*Task data*.
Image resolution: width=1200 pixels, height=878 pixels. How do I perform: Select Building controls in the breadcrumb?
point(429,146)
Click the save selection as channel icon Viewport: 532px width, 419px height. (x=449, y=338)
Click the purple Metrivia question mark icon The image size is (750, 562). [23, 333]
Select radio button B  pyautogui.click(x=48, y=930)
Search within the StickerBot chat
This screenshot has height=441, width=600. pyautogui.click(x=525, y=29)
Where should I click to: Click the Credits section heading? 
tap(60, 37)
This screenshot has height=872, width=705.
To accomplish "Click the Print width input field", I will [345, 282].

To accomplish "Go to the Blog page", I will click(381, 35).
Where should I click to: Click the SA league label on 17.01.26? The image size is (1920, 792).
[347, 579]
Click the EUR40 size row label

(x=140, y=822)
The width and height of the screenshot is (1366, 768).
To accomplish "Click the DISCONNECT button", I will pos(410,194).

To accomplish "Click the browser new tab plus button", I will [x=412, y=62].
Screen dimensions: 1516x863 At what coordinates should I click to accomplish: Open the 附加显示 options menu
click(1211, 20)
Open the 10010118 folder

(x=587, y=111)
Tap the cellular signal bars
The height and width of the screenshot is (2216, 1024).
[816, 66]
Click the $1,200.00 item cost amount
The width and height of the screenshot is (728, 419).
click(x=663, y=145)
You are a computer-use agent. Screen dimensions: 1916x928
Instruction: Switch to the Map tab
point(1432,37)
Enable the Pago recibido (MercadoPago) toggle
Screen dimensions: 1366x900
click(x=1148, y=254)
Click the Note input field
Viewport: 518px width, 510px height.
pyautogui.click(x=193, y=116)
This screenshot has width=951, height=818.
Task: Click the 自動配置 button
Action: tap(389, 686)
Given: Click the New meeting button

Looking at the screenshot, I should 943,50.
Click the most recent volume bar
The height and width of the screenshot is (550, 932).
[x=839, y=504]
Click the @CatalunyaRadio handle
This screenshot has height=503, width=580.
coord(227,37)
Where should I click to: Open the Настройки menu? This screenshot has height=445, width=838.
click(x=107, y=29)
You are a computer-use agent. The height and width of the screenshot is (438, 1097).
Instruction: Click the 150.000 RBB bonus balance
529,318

*Work instruction*.
In full and verbatim, transcribe the data.

*Written solution*.
Image resolution: width=1200 pixels, height=878 pixels. How do I perform: Select Building controls in the breadcrumb?
point(429,146)
Click the save selection as channel icon Viewport: 532px width, 419px height. (x=449, y=338)
Click the purple Metrivia question mark icon The image size is (750, 562). [23, 333]
Select radio button B  pyautogui.click(x=48, y=930)
Search within the StickerBot chat
This screenshot has height=441, width=600. pyautogui.click(x=525, y=29)
Where should I click to: Click the Credits section heading? 
tap(60, 37)
This screenshot has height=872, width=705.
To accomplish "Click the Print width input field", I will [345, 282].

To accomplish "Go to the Blog page", I will click(381, 35).
Where should I click to: Click the SA league label on 17.01.26? The image size is (1920, 792).
[347, 579]
Click the EUR40 size row label

(x=140, y=822)
The width and height of the screenshot is (1366, 768).
To accomplish "Click the DISCONNECT button", I will pos(410,194).

To accomplish "Click the browser new tab plus button", I will [x=412, y=62].
Screen dimensions: 1516x863 At what coordinates should I click to accomplish: Open the 附加显示 options menu
click(1211, 20)
Open the 10010118 folder

(x=587, y=111)
Tap the cellular signal bars
The height and width of the screenshot is (2216, 1024).
[816, 66]
Click the $1,200.00 item cost amount
The width and height of the screenshot is (728, 419).
click(x=663, y=145)
You are a computer-use agent. Screen dimensions: 1916x928
Instruction: Switch to the Map tab
point(1432,37)
Enable the Pago recibido (MercadoPago) toggle
Screen dimensions: 1366x900
click(x=1148, y=254)
Click the Note input field
Viewport: 518px width, 510px height.
pyautogui.click(x=193, y=116)
This screenshot has width=951, height=818.
Task: Click the 自動配置 button
Action: tap(389, 686)
Given: Click the New meeting button

Looking at the screenshot, I should 943,50.
Click the most recent volume bar
The height and width of the screenshot is (550, 932).
[x=839, y=504]
Click the @CatalunyaRadio handle
This screenshot has height=503, width=580.
coord(227,37)
Where should I click to: Open the Настройки menu? This screenshot has height=445, width=838.
click(x=107, y=29)
You are a computer-use agent. The height and width of the screenshot is (438, 1097).
Instruction: Click the 150.000 RBB bonus balance
529,318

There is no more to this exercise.